All Subset operations on a MsBackendPy with e.g. [ are delayed
meaning that the data in Python is not immediately changed, but that
only the index to the individual spectrum objects in Python (which is stored
within the backend) is updated. Importantly, however, any replacement
operation such as $<- or rtime<- will realize the subset also in Python
(i.e., subset and change the order of the data in Python according to the
index in R). Be aware that this might cause data corruption if two
MsBackendPy instances use to the same data in Python (i.e., refer to the
same Python variable). See pyspec_copy_on_replace() for a strategy to
avoid such data corruption.
Special care must be taken if the MS data structure in Python is subset or
its order is changed (e.g. by another process). In that case it might be
needed to re-index the backend using the reindex() function:
object <- reindex(object). This will update (replace) the index to the
individual spectra in Python which is stored within the backend.
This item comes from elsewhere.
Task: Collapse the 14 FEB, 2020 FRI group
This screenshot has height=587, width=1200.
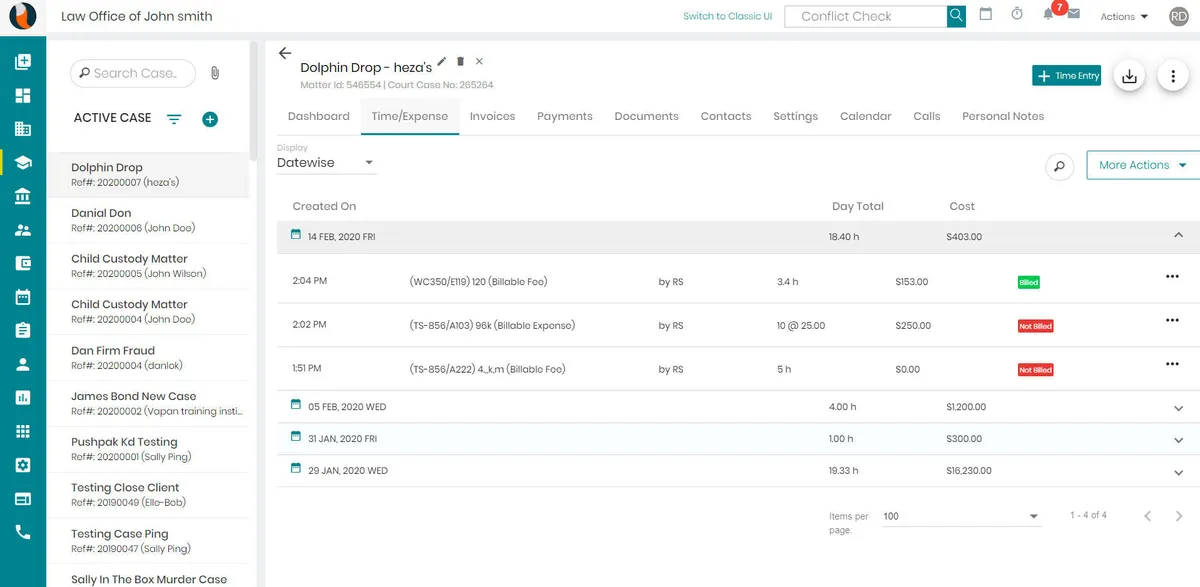Action: 1178,236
See description of individual functions for their return values.
The matchms library in Python supports arbitrary metadata assigned to
a spectrum, similar to Spectra's spectra variables concept. However,
matchms and Spectra use different names for the same metadata/variables.
To support this, MsBackendPy implements spectraVariableMapping which
allows to link spectra variable names to matchms metadata names. This
mapping can be provided with the spectraVariableMapping parameter to the
backendInitialize() function. Note that matchms only supports metadata
names in lower case or snake_case. Spectra variables are thus
automatically renamed and mapped to the lower case variants if needed. Also,
be aware that matchms automatically renames certain metadata fields:
a metadata "NAME" will be automatically renamed to "compound_name".
See also setSpectraVariableMapping() for more information.
MsBackendPy methodsThe MsBackendPy supports all methods defined by the Spectra::MsBackend()
interface for access to MS data. Details on the invidual functions can also
be found in the main documentation in the Spectra package (i.e. for
Spectra::MsBackend()). Here we provide information for functions with
specific properties of the backend.
backendInitialize(): this method can be used to either initialize the
backend with data from a referenced and **existing ** MS data structure
in Python, or, through parameter data, first convert and store the
provided data to a Python MS data structure and then initialize the
backend pointing to this referenced variable (Python attribute). In both
cases, the name of the Python attribute needs to be provided with the
parameter pythonVariableName.
The mapping between the spectra variable names in R and the related
Python metadata variables can be specified with the
spectraVariableMapping parameter. It has to be a named character with
names being the spectra variables and the values the respective name for
the metadata in the Python MS data structure. It defaults to
defaultSpectraVariableMapping() which returns the mapping of some
core spectra variables for the matchms Python library. Be aware that
only those spectra variables specified with this parameter are mapped and
translated between R and Python. For backendInitialize() with parameter
data provided, only the variables defined by spectraVariableMapping,
and available in data, are converted and stored in Python. Also note
that, for efficiency reasons, core spectra variables (those listed by
Spectra::coreSpectraVariables()) defined with spectraVariableMapping
but that have only missing values, are ignored.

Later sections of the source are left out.